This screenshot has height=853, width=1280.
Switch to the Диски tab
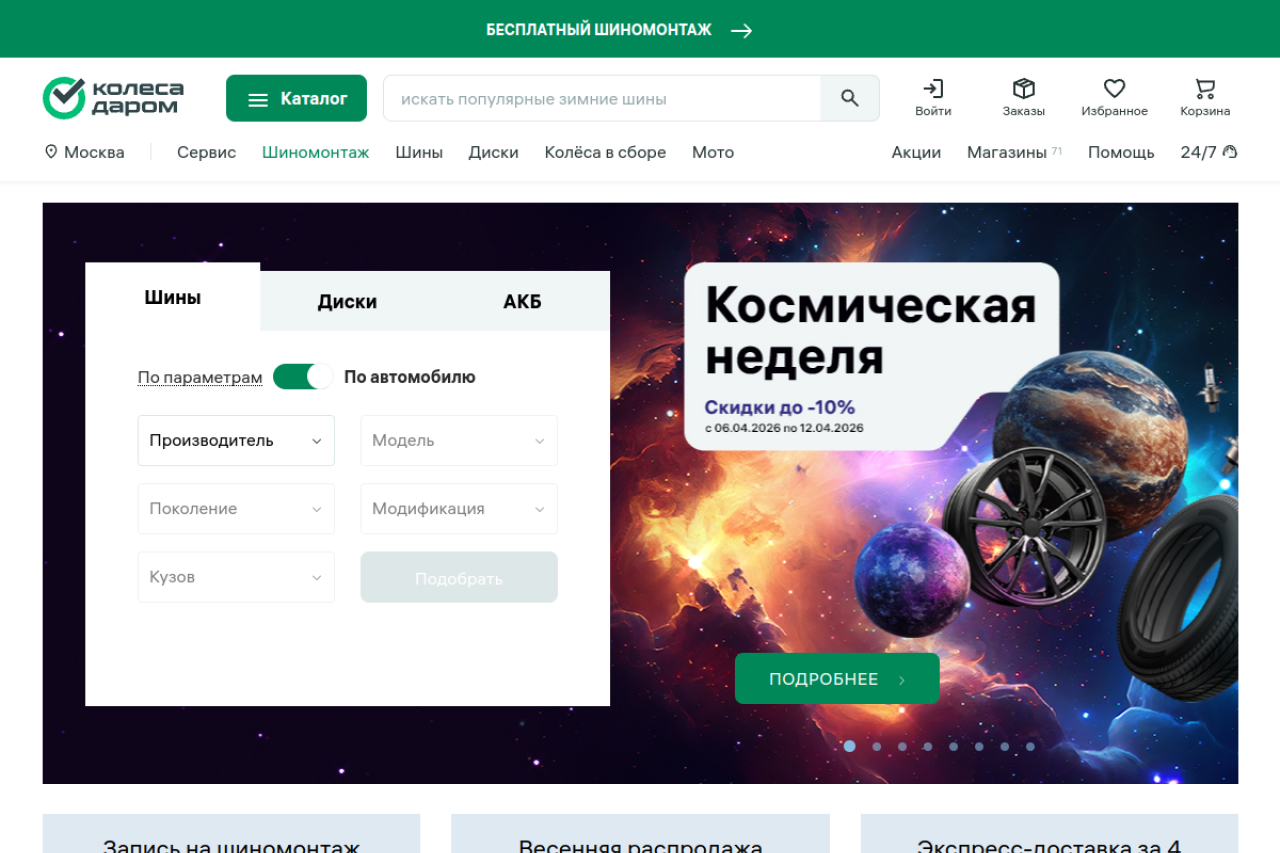pos(347,302)
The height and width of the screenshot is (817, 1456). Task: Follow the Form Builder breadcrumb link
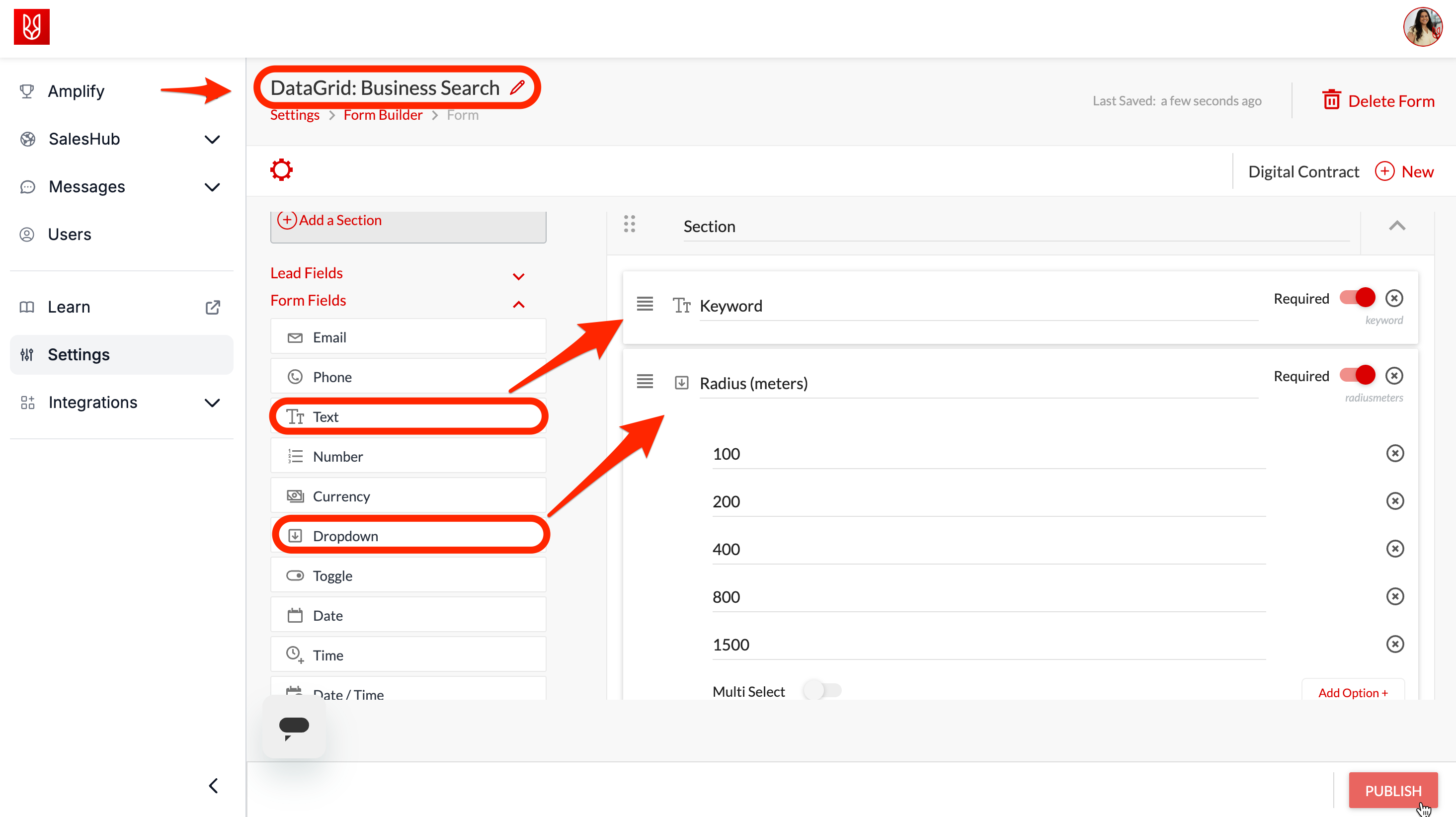383,115
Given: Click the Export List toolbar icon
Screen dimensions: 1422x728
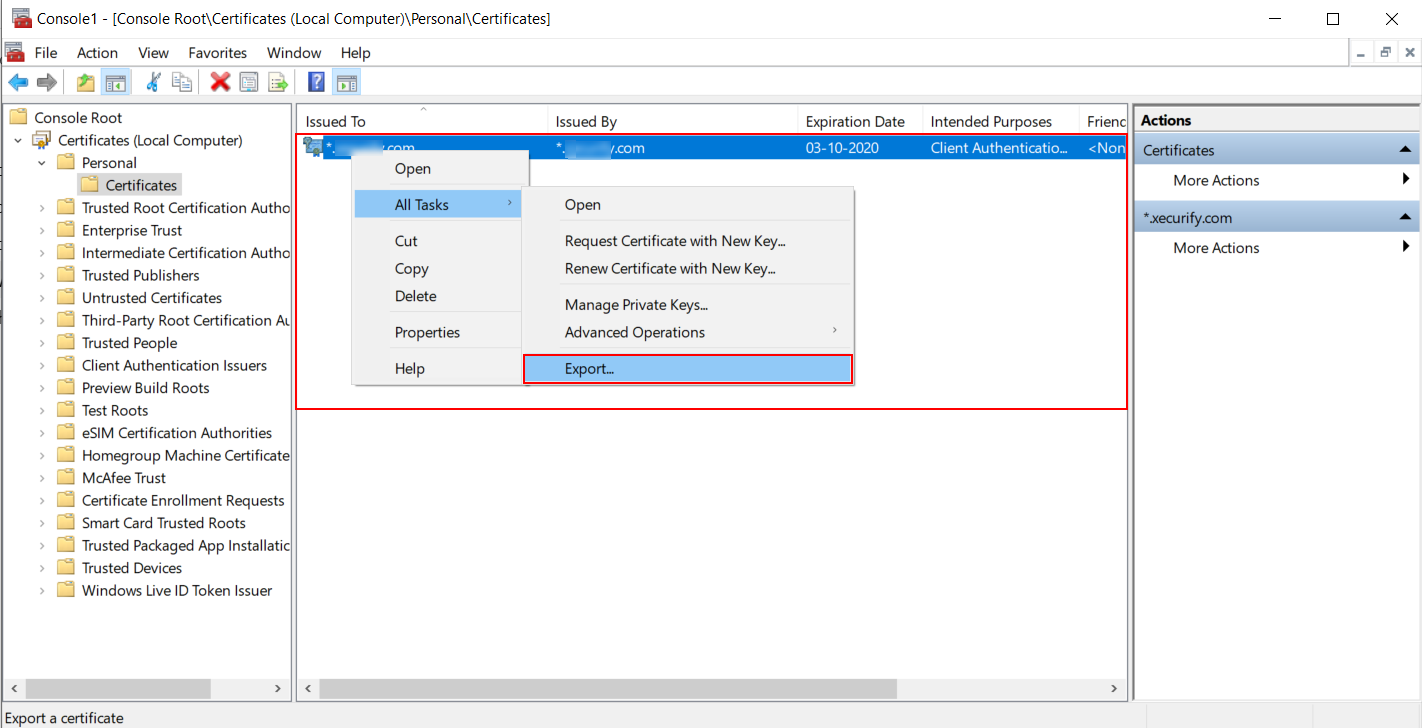Looking at the screenshot, I should point(278,81).
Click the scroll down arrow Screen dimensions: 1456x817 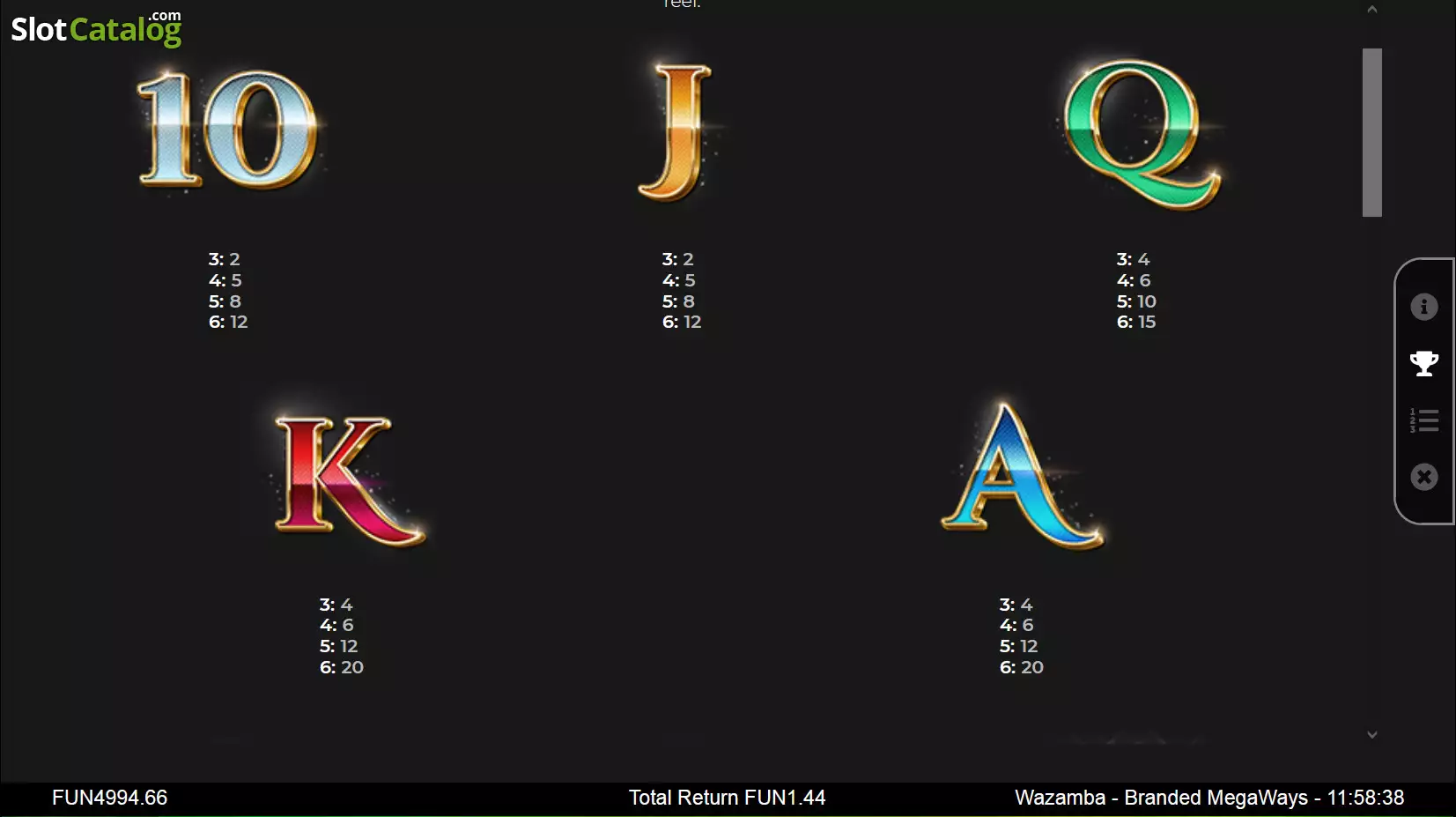(1371, 734)
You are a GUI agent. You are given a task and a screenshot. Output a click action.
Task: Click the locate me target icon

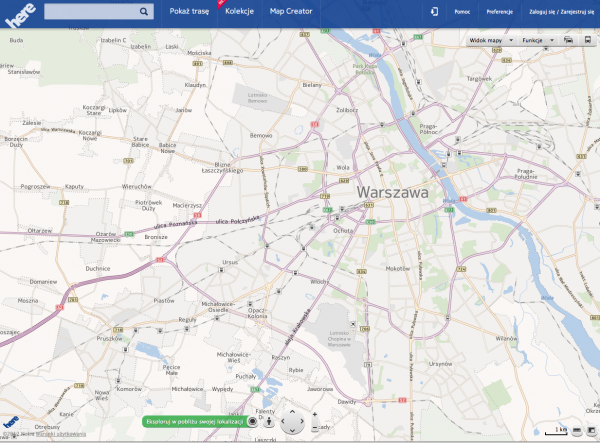click(x=253, y=422)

──────

INSTRUCTIONS FOR THE TASK
Please pull out each line of the records that contains the string "width" and copy it in full. Case counts, so a line qualifies only if the letters match exactly.

REPLY
This screenshot has height=853, width=1280.
The height and width of the screenshot is (817, 1456). Task: Follow the Form Builder breadcrumb link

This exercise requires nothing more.